Because the NGS platform is still more expensive than other available technologies, researchers might process several samples in a single experimental run, which can result in low coverage. The depths based on sparse read coverage may lead to insufficient evidence for CNV identification. To evaluate the coverage effect, we followed the simulation settings mentioned above and generated 100 cases that were sequenced with a high coverage (22×). The CNV detection rates and base accuracies in the single-sample analysis are listed in Supplementary Table S3. Obviously, a great improvement was achieved in terms of CNV detection capability with high-coverage sequencing, especially for the detection of small variants.

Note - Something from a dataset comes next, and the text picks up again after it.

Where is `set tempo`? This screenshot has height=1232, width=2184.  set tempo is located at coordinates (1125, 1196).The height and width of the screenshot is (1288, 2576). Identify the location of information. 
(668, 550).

The impressive detection rates and outstanding recalls were attributed to the sufficient data information, but the false discoveries are expected to be accompanied by additional variations. Notably, no obvious differences were observed in the overall base accuracies between the low- (99.21%) and high–coverage (98.74%) data by CONY.

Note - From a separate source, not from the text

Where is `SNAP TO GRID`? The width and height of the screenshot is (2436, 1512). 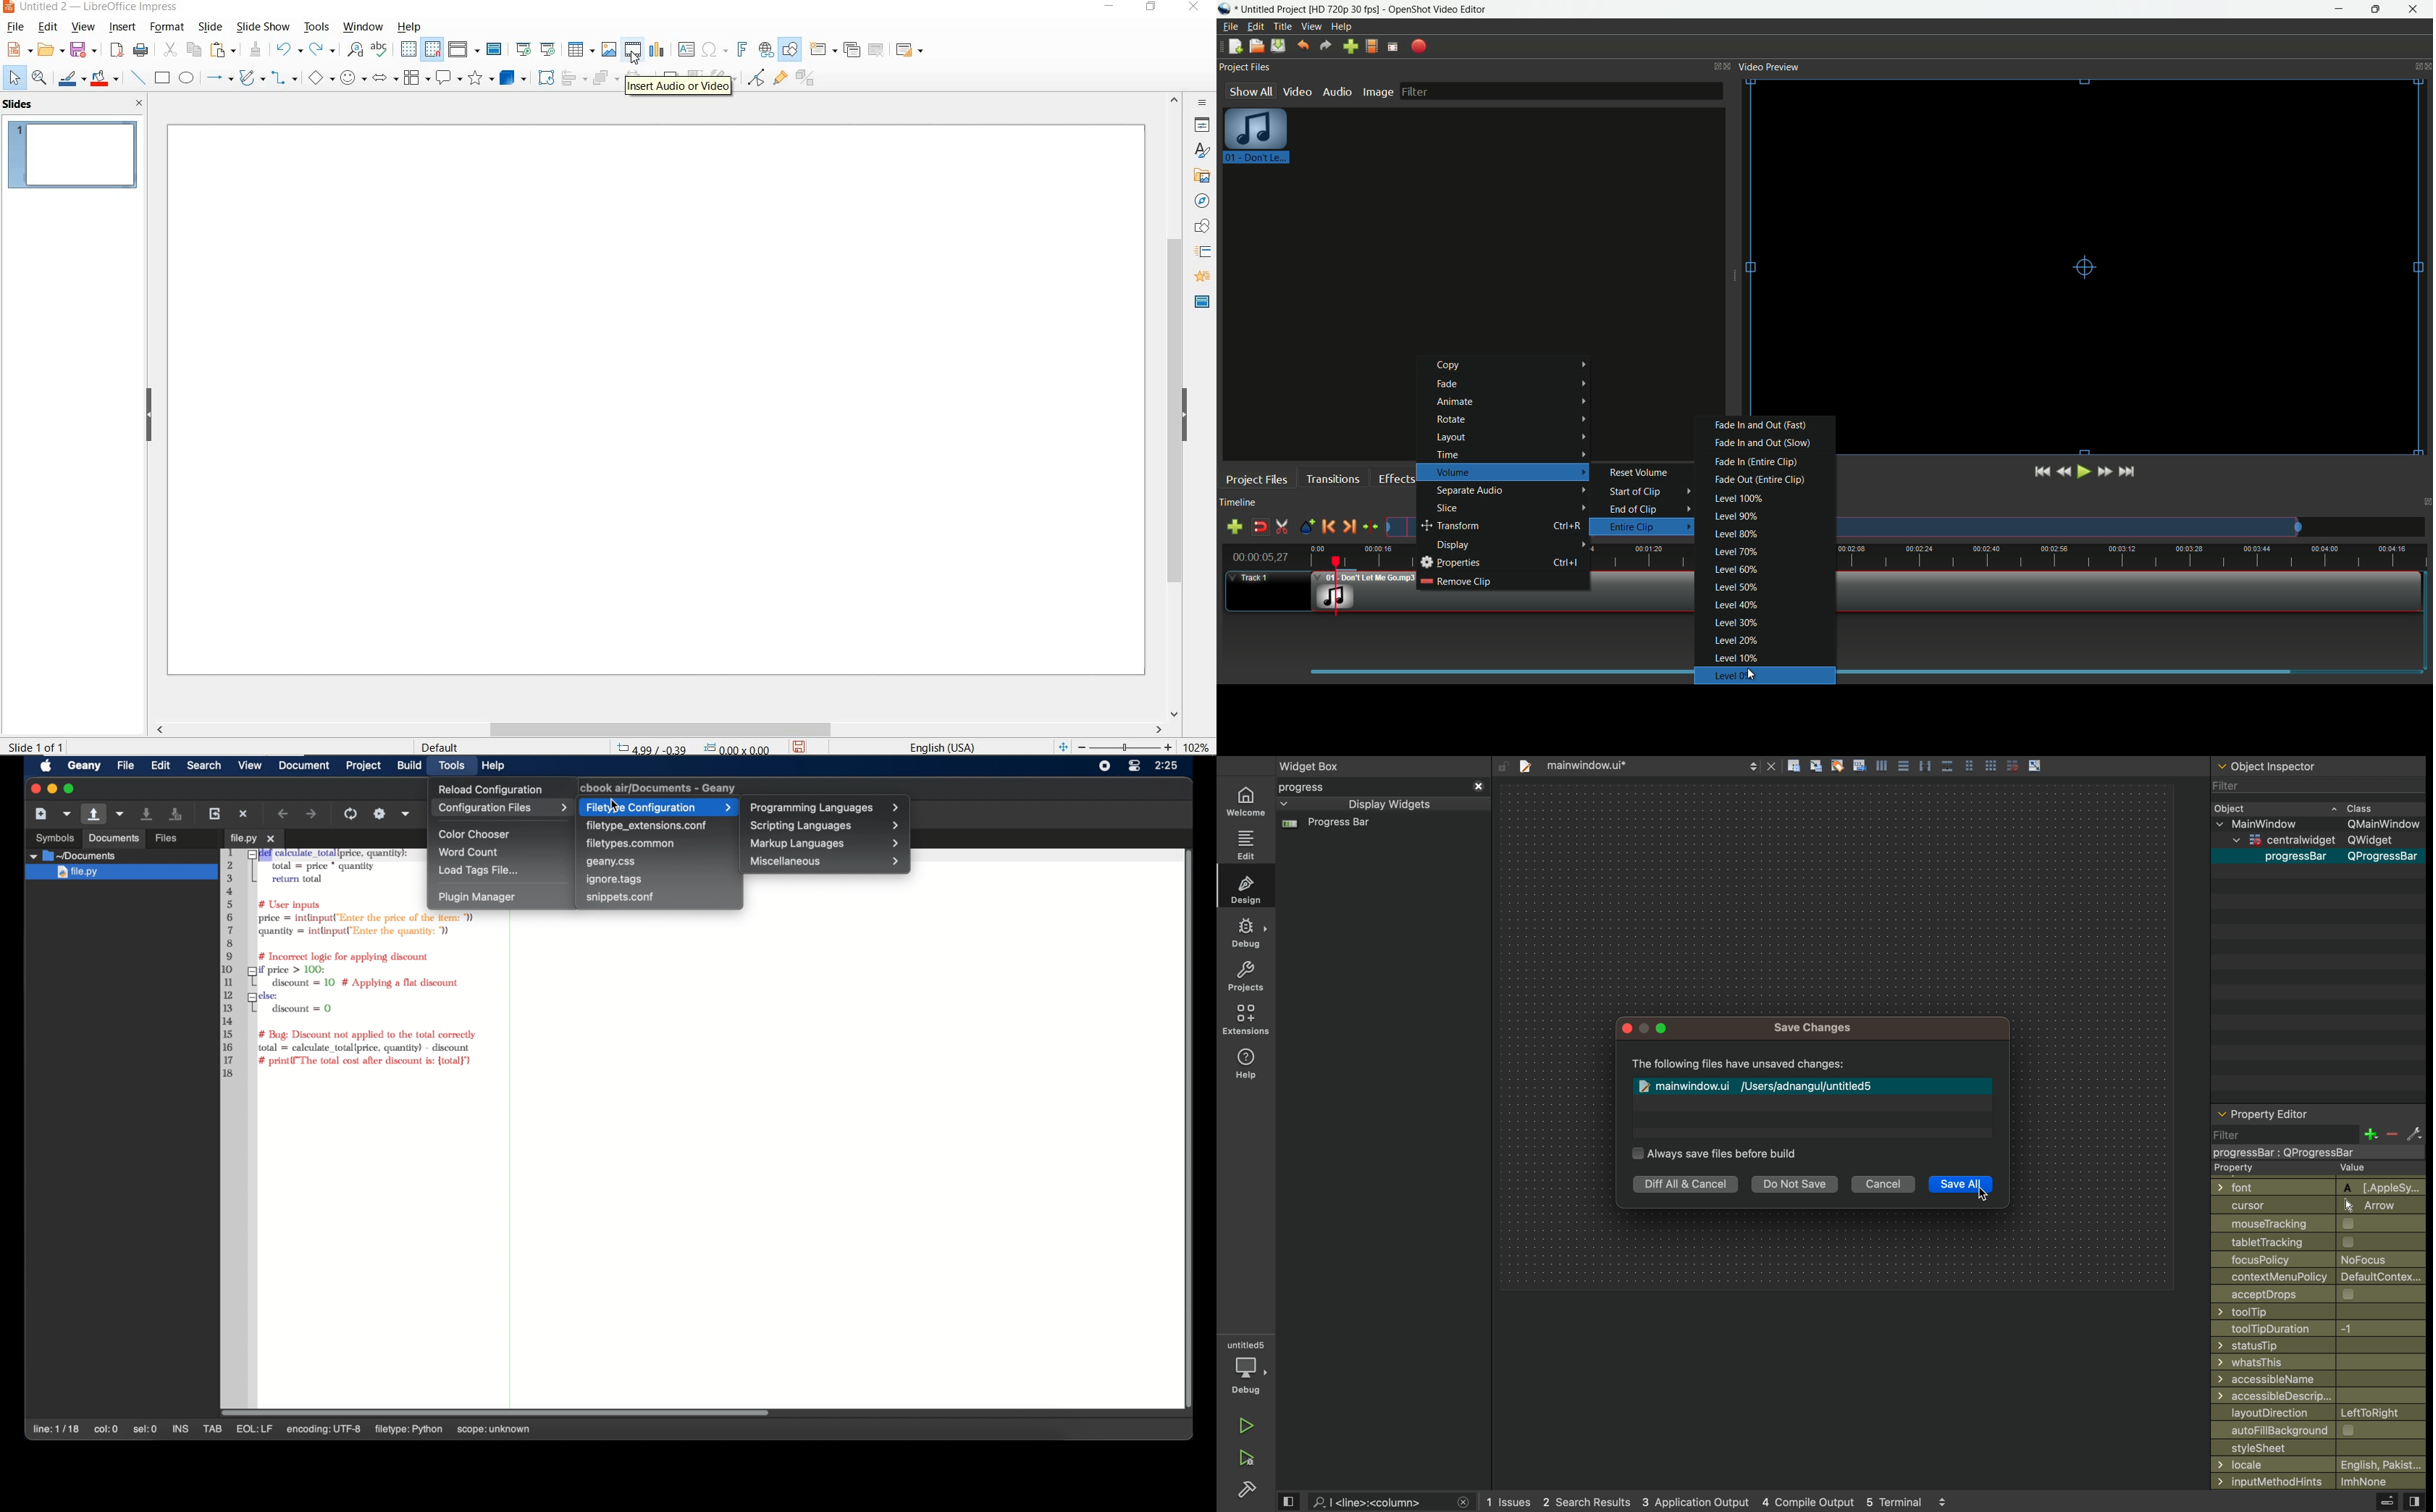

Two experimental samples (HG00419 and HG01595) from the 1000 Genomes Project, which were sequenced with both low (5.2 to 9.8X) and high (33.6 to 35.4X) coverages, were also analyzed to evaluate the coverage effect (Supplementary Table S1). High-coverage sequencing generally achieved better base accuracy and CNV detection rates in both single-sample and paired-samples analyses than low-coverage sequencing did for all tested algorithms. The base recall from CONY in the single-sample analysis is an exception, where high-coverage sequencing did not do better than low-coverage sequencing.

Discussion

Based on a comprehensive Bayesian hierarchical model and an efficient RJMCMC inference algorithm, the procedure proposed in this article was proven to be robust and precise for CNV detection. This functional tool can be applied for different purposes, including the detection of absolute and relative CNVs under single-sample and paired-samples designs. Samples from the 1000 Genomes Project were analyzed. CONY detected more CNVs and positions validated by the DGV database than the compared algorithms. In the simulation studies, the estimation methods performed well in terms of the overall base accuracy, recall and FPR for both single-sample and paired-samples analyses. Additionally, the CNV detection rates were effectively improved by selecting the proper analytic section length in the RJMCMC method and by adopting summation window read-depth estimation. The detection rates for small CNVs were still restricted even with suitable section lengths and depth estimation. In addition, we showed that the detection of small CNVs can be greatly improved by increasing the read coverage.

Although whole genome sequencing (WGS) is a comprehensive platform for exploring potential variants, target exome sequencing (TES) is an efficient choice because human exons constitute approximately 1% of the total genome73 but over 85% of genomic disease-causing regions74. Exome sequencing provides effective information with high coverage on a limited budget. Read generation with WGS and TES follows distinct procedures due to the concentrations of DNA, the environments of hybridization and the methods of sequencing. Because of these experimental differences, the algorithms used to detect CNVs from WGS28,29,30,35,36 and TES29,31,32,33,34,75 are distinct, with alternative preprocessing, bias corrections and model assumptions.

WGS can detect more CNVs and precise breakpoints due to the complete genome scanning. WGS-based methods consider the continuity of the genomic space, and the CNVs are estimated from the read depths across the genome with few significant bias corrections, such as for potential PCR duplicates and GC content. In contrast, the prediction of exact CNV breakpoints and small CNVs by segmentation algorithms in interrupted target exome sequences is challenging. In addition, exon-specific biases, such as exon sizes and batch and background effects, need to be corrected via multiple sample comparisons and/or additional adjustment steps. Therefore, the existing methods of WGS and TES seldom have commonalities. Modifying our approach for both WGS and TES under a common model framework will be a challenge for future research.